We'll write a simple template for seq2seq using PyTorch. For demonstration, we attack the g2p task. G2p is a task of converting graphemes (spelling) to phonemes (pronunciation). It's a very good source for this purpose as it's simple enough for you to up and run. If you want to know more about g2p, see my [repo](https:/github.com/kyubyong/g2p)

In [109]:
__author__ = "kyubyong"
__address__ = "https://github.com/kyubyong/nlp_made_easy"
__email__ = "kbpark.linguist@gmail.com"

In [110]:
import numpy as np
from tqdm import tqdm_notebook as tqdm
from distance import levenshtein
import os
import math
import torch
import torch.nn as nn
import torch.nn.functional as F
import torch.optim as optim
from torch.utils import data
from torch.nn.utils.rnn import pack_padded_sequence, pad_packed_sequence

In [111]:
torch.__version__

'1.2.0'

# Hyperparameters

In [112]:
class Hparams:
    batch_size = 128
    enc_maxlen = 20
    dec_maxlen = 20
    num_epochs = 10
    hidden_units = 128
    emb_units = 64
    graphemes = ["<pad>", "<unk>", "</s>"] + list("abcdefghijklmnopqrstuvwxyz")
    phonemes = ["<pad>", "<unk>", "<s>", "</s>"] + ['AA0', 'AA1', 'AA2', 'AE0', 'AE1', 'AE2', 'AH0', 'AH1', 'AH2', 'AO0',
                    'AO1', 'AO2', 'AW0', 'AW1', 'AW2', 'AY0', 'AY1', 'AY2', 'B', 'CH', 'D', 'DH',
                    'EH0', 'EH1', 'EH2', 'ER0', 'ER1', 'ER2', 'EY0', 'EY1', 'EY2', 'F', 'G', 'HH',
                    'IH0', 'IH1', 'IH2', 'IY0', 'IY1', 'IY2', 'JH', 'K', 'L', 'M', 'N', 'NG', 'OW0', 'OW1',
                    'OW2', 'OY0', 'OY1', 'OY2', 'P', 'R', 'S', 'SH', 'T', 'TH', 'UH0', 'UH1', 'UH2', 'UW',
                    'UW0', 'UW1', 'UW2', 'V', 'W', 'Y', 'Z', 'ZH']
    lr = 0.001
    logdir = "log/01"
hp = Hparams()

# Prepare Data

In [113]:
import nltk
# nltk.download('cmudict')# <- if you haven't downloaded, do this.
from nltk.corpus import cmudict
cmu = cmudict.dict()
cmu["refuse"]

[['R', 'AH0', 'F', 'Y', 'UW1', 'Z'],
 ['R', 'EH1', 'F', 'Y', 'UW2', 'Z'],
 ['R', 'IH0', 'F', 'Y', 'UW1', 'Z']]

In [114]:
def load_vocab():
    g2idx = {g: idx for idx, g in enumerate(hp.graphemes)}
    idx2g = {idx: g for idx, g in enumerate(hp.graphemes)}

    p2idx = {p: idx for idx, p in enumerate(hp.phonemes)}
    idx2p = {idx: p for idx, p in enumerate(hp.phonemes)}

    return g2idx, idx2g, p2idx, idx2p # note that g and p mean grapheme and phoneme, respectively.

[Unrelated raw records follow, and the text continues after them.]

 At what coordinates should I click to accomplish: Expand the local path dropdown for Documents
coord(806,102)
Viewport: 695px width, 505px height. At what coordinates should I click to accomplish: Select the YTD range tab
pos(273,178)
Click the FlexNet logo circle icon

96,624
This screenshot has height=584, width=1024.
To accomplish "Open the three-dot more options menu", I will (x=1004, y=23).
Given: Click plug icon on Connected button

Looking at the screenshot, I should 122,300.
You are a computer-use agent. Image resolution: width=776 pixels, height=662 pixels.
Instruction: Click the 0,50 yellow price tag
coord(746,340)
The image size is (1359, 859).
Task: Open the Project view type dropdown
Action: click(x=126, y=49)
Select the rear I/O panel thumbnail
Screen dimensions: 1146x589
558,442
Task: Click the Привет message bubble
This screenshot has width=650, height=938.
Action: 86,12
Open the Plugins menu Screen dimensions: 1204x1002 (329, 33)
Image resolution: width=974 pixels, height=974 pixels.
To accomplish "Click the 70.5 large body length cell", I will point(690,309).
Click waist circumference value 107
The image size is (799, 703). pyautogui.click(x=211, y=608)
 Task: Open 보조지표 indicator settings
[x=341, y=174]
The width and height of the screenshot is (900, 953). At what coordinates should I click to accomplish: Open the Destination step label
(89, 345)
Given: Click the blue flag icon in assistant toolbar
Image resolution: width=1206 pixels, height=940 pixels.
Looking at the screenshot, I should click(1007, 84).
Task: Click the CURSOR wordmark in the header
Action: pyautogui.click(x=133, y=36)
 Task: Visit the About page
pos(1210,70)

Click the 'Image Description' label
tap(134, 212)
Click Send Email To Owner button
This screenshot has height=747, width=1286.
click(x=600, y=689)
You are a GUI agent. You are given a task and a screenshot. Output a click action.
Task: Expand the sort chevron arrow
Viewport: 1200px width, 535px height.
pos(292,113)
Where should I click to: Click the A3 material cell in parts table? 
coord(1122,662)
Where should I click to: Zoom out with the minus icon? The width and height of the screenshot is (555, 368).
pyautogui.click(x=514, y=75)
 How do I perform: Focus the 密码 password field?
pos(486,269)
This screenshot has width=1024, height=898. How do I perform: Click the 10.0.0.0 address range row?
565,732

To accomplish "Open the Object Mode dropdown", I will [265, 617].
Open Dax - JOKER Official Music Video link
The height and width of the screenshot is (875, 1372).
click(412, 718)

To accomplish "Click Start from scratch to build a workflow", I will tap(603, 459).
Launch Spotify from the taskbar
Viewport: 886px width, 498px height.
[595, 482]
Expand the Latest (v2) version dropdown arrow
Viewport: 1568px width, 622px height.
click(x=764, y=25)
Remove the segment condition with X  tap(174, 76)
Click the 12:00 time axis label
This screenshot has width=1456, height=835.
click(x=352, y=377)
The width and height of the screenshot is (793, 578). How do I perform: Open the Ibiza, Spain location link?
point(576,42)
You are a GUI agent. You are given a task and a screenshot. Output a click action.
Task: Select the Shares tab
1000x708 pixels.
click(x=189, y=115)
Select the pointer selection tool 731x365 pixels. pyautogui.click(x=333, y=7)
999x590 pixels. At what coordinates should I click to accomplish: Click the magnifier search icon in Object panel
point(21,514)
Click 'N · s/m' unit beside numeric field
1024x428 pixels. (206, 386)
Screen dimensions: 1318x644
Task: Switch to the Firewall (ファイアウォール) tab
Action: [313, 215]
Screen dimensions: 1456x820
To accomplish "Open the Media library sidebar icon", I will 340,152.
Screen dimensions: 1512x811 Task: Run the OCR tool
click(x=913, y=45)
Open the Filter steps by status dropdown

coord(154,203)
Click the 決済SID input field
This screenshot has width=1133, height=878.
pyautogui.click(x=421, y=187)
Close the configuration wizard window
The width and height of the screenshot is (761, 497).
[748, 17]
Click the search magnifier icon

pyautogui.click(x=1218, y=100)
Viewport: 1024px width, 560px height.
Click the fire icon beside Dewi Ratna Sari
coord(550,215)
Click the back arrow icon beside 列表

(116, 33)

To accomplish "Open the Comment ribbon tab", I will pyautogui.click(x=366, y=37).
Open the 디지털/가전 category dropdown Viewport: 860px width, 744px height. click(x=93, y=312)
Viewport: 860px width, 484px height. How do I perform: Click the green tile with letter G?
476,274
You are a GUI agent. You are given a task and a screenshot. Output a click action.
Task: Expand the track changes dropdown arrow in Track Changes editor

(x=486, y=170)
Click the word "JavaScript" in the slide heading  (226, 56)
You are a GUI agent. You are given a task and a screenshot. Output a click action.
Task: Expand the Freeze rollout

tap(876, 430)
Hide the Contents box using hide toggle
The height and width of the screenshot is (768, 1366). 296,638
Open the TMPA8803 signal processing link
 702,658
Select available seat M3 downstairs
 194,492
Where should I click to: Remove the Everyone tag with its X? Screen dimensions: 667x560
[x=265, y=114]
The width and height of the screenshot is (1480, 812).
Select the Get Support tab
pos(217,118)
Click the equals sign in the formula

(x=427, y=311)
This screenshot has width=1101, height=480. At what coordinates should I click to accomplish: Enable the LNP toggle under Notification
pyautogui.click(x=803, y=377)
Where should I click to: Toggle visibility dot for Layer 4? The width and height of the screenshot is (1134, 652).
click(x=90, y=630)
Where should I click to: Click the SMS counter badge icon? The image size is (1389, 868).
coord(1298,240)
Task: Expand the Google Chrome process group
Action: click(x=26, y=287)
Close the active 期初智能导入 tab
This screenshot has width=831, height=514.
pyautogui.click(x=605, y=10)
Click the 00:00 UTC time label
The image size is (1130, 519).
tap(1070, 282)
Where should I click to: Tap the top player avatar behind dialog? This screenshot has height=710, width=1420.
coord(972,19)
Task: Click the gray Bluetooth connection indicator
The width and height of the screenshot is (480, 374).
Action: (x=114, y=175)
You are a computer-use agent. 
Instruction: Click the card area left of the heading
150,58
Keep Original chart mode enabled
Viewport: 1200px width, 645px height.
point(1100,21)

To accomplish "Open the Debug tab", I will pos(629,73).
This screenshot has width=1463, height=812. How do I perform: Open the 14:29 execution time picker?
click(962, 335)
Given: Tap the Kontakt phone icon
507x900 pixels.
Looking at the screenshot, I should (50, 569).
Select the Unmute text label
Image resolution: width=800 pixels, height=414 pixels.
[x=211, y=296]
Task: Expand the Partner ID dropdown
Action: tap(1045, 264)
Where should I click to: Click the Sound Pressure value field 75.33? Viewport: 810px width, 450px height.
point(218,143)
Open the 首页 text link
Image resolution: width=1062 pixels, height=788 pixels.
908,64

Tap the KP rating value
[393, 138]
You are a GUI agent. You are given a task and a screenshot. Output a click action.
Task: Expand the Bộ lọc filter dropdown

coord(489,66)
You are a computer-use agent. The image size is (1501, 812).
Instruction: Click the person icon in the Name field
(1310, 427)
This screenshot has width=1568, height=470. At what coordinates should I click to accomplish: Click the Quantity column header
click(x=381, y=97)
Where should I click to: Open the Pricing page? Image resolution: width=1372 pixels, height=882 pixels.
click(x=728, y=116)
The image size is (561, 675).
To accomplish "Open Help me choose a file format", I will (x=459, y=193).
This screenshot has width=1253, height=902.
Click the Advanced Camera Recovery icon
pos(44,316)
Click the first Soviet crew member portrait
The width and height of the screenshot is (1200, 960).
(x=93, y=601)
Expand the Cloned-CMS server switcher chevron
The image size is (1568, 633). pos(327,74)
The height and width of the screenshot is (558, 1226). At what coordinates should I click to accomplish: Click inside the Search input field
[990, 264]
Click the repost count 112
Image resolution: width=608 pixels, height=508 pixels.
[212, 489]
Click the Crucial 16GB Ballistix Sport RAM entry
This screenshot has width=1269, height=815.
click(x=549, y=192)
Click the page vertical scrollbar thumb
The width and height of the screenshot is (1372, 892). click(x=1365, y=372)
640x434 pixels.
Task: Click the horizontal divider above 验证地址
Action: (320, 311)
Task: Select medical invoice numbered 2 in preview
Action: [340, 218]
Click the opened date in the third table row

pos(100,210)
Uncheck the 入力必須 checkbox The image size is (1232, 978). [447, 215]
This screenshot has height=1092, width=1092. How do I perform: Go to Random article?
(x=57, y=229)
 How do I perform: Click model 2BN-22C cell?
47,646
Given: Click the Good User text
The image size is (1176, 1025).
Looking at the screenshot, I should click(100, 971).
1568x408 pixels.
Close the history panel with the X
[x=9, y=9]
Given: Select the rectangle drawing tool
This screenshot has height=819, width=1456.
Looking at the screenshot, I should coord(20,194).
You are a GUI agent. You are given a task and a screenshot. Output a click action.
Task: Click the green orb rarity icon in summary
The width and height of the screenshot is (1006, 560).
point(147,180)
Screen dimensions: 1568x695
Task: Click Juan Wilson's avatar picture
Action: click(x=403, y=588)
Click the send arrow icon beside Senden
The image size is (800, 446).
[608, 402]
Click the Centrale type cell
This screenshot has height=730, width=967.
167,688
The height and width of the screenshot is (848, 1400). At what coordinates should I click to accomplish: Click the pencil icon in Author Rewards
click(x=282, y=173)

g2idx, idx2g, p2idx, idx2p = load_vocab()

In [115]:
def prepare_data():
    words = [" ".join(list(word)) for word, prons in cmu.items()]
    prons = [" ".join(prons[0]) for word, prons in cmu.items()]
    indices = list(range(len(words)))
    from random import shuffle
    shuffle(indices)
    words = [words[idx] for idx in indices]
    prons = [prons[idx] for idx in indices]
    num_train, num_test = int(len(words)*.8), int(len(words)*.1)
    train_words, eval_words, test_words = words[:num_train], \
                                          words[num_train:-num_test],\
                                          words[-num_test:]
    train_prons, eval_prons, test_prons = prons[:num_train], \
                                          prons[num_train:-num_test],\
                                          prons[-num_test:]    
    return train_words, eval_words, test_words, train_prons, eval_prons, test_prons

In [116]:
train_words, eval_words, test_words, train_prons, eval_prons, test_prons = prepare_data()
print(train_words[0])
print(train_prons[0])

f l a p j a c k
F L AE1 P JH AE2 K


In [117]:
def drop_lengthy_samples(words, prons, enc_maxlen, dec_maxlen):
    """We only include such samples less than maxlen."""
    _words, _prons = [], []
    for w, p in zip(words, prons):
        if len(w.split()) + 1 > enc_maxlen: continue
        if len(p.split()) + 1 > dec_maxlen: continue # 1: <EOS>
        _words.append(w)
        _prons.append(p)
    return _words, _prons          

In [118]:
train_words, train_prons = drop_lengthy_samples(train_words, train_prons, hp.enc_maxlen, hp.dec_maxlen)
# We do NOT apply this constraint to eval and test datasets.

# Data Loader

In [119]:
def encode(inp, type, dict):
    '''convert string into ids
    type: "x" or "y"
    dict: g2idx for 'x', p2idx for 'y'
    '''
    if type=="x": tokens = inp.split() + ["</s>"]
    else: tokens = ["<s>"] + inp.split() + ["</s>"]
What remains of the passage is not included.